Spain: Migrants detained in harmful conditions

31 July 2013

Brussels, 31 July 2013 – During 2012, Pueblos Unidos visited 328 migrants detained in Madrid. From these experiences they conclude that not only is detention used too frequently, but conditions remain poor and harmful for migrants.    

A central concern is that Spain does not yet have a firm legal basis for managing the detention centres. Without a regulation in place, the running of Spain’s detention facilities are based on practices developed over the years by the police, who are tasked with managing the facilities. The absence of a firm legal basis for detention means that migrants are left without appropriate procedural safeguards and guarantees to exercise their fundamental rights.    

Another concern is that NGOs face too many restrictions with visiting detained migrants. Currently, NGOs meet with detainees one at a time in the visitation area. Such visits can only occur if the detainee specifically requests it. According to Pueblos Unidos, these restrictions make it extremely difficult to monitor conditions of detention and detainees’ well-being.   

The Spanish authorities’ refusal to allow NGOs to visit detention centres more freely may be in contravention to the EU Return Directive. In a reply to parliamentary question on May 2013, European Commissioner for Home Affairs Cecilia Malmström said, “Member State’s repeated refusal to visit detention facilities without objective justification would therefore undermine NGOs right enshrined in Article 16(4) [of the Return Directive] and could be considered as an infringement.”   

Earlier this month, JRS Europe’s Philip Amaral accompanied Pueblos Unidos staff on a visit to the Madrid detention centre, also known as CIE Aluche. “The facility looks very much like a prison. Migrants are housed in wings with barred entryways. Each cell accommodates up to eight persons on metal bunk-bed frames. There is no privacy whatsoever, not even in the communal showers placed within each wing. Thick blue screens cover all windows facing the street, isolating detainees from the outside world”, says Mr Amaral.    

According to Mr Amaral, even the visitation area resembles a prison: “Visits occur in a room with a line of booths that have thick glass windows and telephones that detainees and visitors must use to speak with each other”.   

During their research, Pueblos Unidos spoke with detainees who said they had been abused. One man said he was beaten by the police after trying to obtain medical assistance for a sick friend detained with him.   

Persons can report physical abuse to the medical staff, who are supposed to document them. But rather than giving these reports to the ‘investigating judge’ assigned to the detention centre, they are given to the police who run the centre. Pueblos Unidos argues that this model discourages proper investigations of abuse, which according to them have happened frequently during the last few years.   

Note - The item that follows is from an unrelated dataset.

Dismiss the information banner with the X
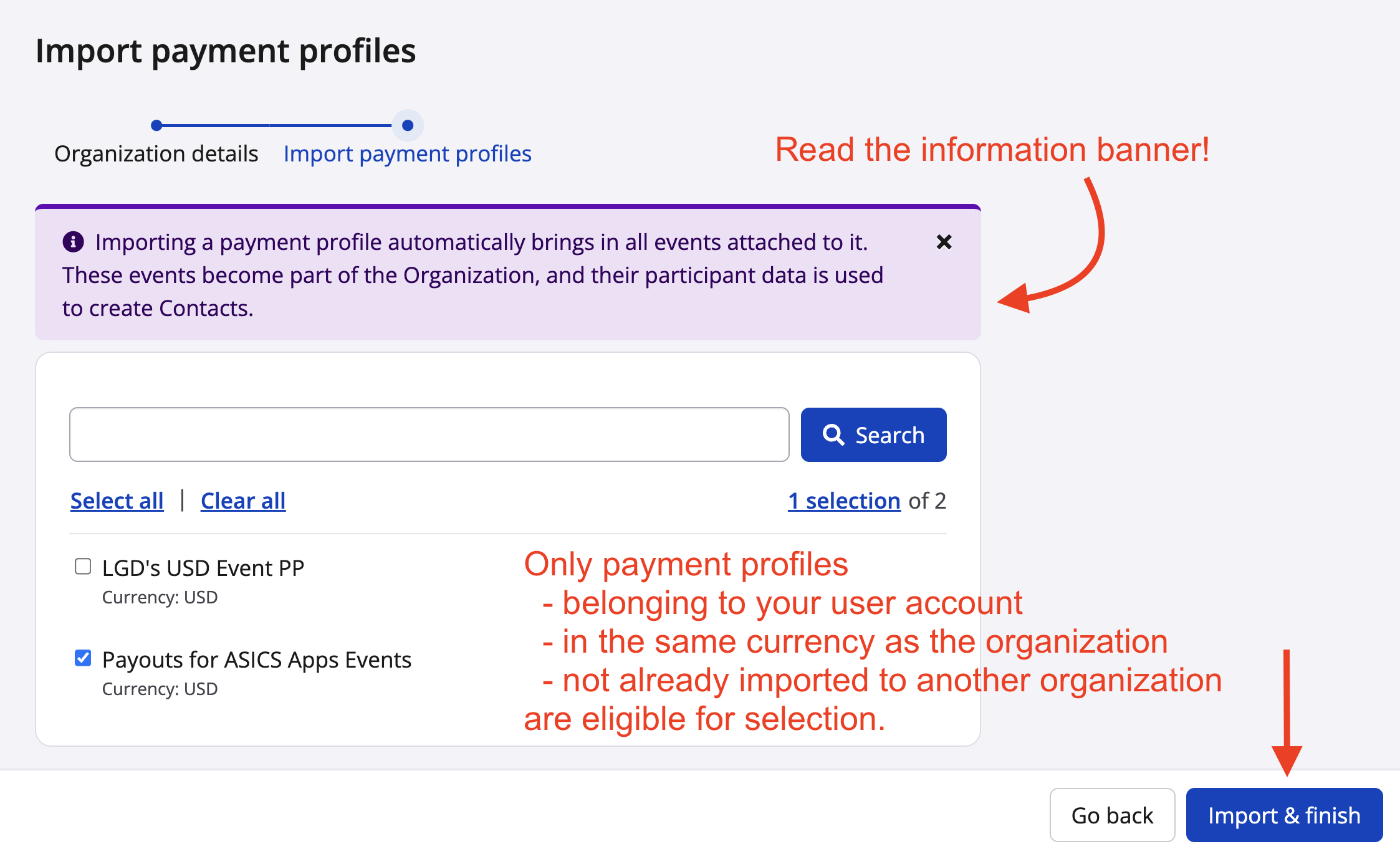Viewport: 1400px width, 854px height. point(944,242)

“The entire centre is run with too much emphasis on security and control”, says Mr Amaral. “In this environment, detained persons become frustrated and angry, because they are held in a prison-like facility even though they may have not committed a crime”. In their report, Pueblos Unidos writes that only 27% of the persons they met with had criminal records, which is far less than the estimates made by the police.   

Though Spain’s 60-day maximum time limit is short compared to other EU countries, it is easy to see that detained migrants are vulnerable to severe psychological harm. “Only basic medical care is provided. Persons who need psychiatric care are referred to providers outside of the centre, but for that to happen people need to be properly assessed, and these procedures are not adequate”, says Mr Amaral.    

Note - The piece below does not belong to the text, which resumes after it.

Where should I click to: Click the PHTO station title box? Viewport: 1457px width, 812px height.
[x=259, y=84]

“Being deprived of one’s liberty in a bleak prison environment for even one month, with no access to privacy or meaningful social activities, and being completely segregated from the outside world, is a recipe for mental health deterioration”, argues Mr Amaral.    

In December 2011, a 34-year-old Congolese woman, Samba Martine, died while being held in the Madrid detention centre. She arrived there after being detained for three months in Melilla, where authorities saw that she was seriously ill. Upon arrival to Madrid, she did not receive a health check, and nor was there any communication between the medical staff of either centre. Ms Martine died without receiving a diagnosis and treatment.   

“In order to prevent such tragedies, detained migrants must have access to medical professionals who can do proper screening and assessment so that people with particularly severe vulnerabilities can be kept out of detention”, says Mr Amaral.  

Being deprived of one’s liberty in a bleak prison environment for even one month, with no access to privacy or meaningful social activities, and being completely segregated from the outside world, is a recipe for mental health deterioration.